遗传上不同但克隆上相关的癌细胞通常存在于同一患者中，这被称为瘤内遗传异质性。研究人员指出，瘤内遗传异质性是“临床环境中的一个重要考虑因素”，因为它可能对患者的预后和治疗反应产生影响。

“由于外显子组测序的成本和复杂的知情同意要求，在一些大型临床试验中，匹配的正常样本仍然存在限制，”作者指出。“在缺乏匹配的正常样本的情况下能否可靠地鉴定亚克隆突变，以及来自无关个体的混合正常样本能否作为对照，这需要评估。”

为了探索在带有或不带有匹配的正常序列数据时检测瘤内体细胞变异的可靠性，他们从四个雌激素受体阳性的乳腺癌病例和两个三阴乳腺癌病例中分别采集了 3 个部位的样本，利用 NimbleGen SeqCap 试剂盒捕获了外显子组部分，并利用 Illumina HiSeq 2000 系统进行测序，平均深度为 184 倍。

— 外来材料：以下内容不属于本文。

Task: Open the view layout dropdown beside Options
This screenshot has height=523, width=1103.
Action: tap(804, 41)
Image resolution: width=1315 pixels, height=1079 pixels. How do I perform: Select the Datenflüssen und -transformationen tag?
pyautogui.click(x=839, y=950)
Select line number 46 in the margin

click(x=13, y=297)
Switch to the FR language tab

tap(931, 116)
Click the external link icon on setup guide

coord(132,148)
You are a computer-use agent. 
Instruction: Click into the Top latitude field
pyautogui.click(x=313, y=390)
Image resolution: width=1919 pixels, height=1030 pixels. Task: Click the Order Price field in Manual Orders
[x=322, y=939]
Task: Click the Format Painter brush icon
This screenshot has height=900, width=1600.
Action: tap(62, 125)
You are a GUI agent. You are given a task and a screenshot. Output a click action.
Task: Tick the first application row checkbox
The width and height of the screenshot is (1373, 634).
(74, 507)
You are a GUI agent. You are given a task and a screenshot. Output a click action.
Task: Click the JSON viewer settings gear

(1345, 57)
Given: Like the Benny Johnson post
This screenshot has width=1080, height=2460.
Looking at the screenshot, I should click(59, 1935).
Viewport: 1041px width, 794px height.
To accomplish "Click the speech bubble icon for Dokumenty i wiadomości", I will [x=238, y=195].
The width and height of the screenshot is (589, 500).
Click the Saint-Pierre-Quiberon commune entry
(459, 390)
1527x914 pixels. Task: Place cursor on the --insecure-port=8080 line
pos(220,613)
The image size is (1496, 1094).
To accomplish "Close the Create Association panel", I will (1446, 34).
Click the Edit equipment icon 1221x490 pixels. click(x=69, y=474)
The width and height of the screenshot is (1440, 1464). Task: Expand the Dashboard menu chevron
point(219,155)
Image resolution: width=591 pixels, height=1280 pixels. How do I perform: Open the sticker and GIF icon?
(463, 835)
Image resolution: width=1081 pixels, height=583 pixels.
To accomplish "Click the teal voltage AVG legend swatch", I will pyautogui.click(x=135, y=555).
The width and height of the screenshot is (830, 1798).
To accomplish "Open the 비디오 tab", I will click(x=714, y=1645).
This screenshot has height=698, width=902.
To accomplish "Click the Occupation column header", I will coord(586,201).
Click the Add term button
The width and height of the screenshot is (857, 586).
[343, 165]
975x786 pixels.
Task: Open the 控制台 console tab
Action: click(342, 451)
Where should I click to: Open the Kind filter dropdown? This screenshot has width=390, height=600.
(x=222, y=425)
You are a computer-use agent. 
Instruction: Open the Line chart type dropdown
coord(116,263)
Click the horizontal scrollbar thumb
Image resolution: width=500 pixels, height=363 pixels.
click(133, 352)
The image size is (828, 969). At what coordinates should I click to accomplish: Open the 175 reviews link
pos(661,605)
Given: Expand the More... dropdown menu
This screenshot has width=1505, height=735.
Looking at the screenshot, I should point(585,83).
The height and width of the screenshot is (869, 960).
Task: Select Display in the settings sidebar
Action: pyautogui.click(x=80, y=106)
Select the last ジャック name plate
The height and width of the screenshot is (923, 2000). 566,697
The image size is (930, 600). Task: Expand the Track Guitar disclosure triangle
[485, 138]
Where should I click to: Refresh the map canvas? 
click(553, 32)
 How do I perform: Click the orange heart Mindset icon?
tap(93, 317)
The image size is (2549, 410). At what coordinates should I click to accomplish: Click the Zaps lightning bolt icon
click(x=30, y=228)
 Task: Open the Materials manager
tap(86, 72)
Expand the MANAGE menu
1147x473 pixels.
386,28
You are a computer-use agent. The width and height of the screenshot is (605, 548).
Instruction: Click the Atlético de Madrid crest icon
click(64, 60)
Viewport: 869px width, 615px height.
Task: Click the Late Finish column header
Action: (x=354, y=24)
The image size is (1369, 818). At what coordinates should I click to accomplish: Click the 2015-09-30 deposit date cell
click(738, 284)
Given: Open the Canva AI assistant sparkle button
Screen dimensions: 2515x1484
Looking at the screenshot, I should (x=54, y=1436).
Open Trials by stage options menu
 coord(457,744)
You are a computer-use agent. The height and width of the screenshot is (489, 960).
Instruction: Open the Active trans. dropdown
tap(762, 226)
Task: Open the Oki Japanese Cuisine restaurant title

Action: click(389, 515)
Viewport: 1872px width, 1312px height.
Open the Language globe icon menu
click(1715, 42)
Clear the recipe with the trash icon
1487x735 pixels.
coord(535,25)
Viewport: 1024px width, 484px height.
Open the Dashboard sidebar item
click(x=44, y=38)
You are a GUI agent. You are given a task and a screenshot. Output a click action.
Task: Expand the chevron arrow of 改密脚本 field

研究人员利用三种独立的分析管道来鉴定潜在的体细胞变异和小的插入缺失，之后又利用扩增子测序来跟踪每个肿瘤内明显的突变差异。通过验证步骤、技术重复和匹配正常样本的序列数据，他们评估了通过这些方法找到真正的瘤内遗传变异的可能性。

作者得出结论，“以标准测序深度开展的全外显子组测序可能不足以检测瘤内的遗传异质性，特别是当肿瘤细胞的含量低于 50% 时，因为仅 62% 的体细胞突变可重复检测，其余突变在技术重复中表现为不一致。”

参考文献：Shi W,Ng CKY,Lim RS, et al.Reliability of Whole-Exome Sequencing for Assessing Intratumor Genetic Heterogeneity.Cell Rep, 2018, 25(6):1446-1457.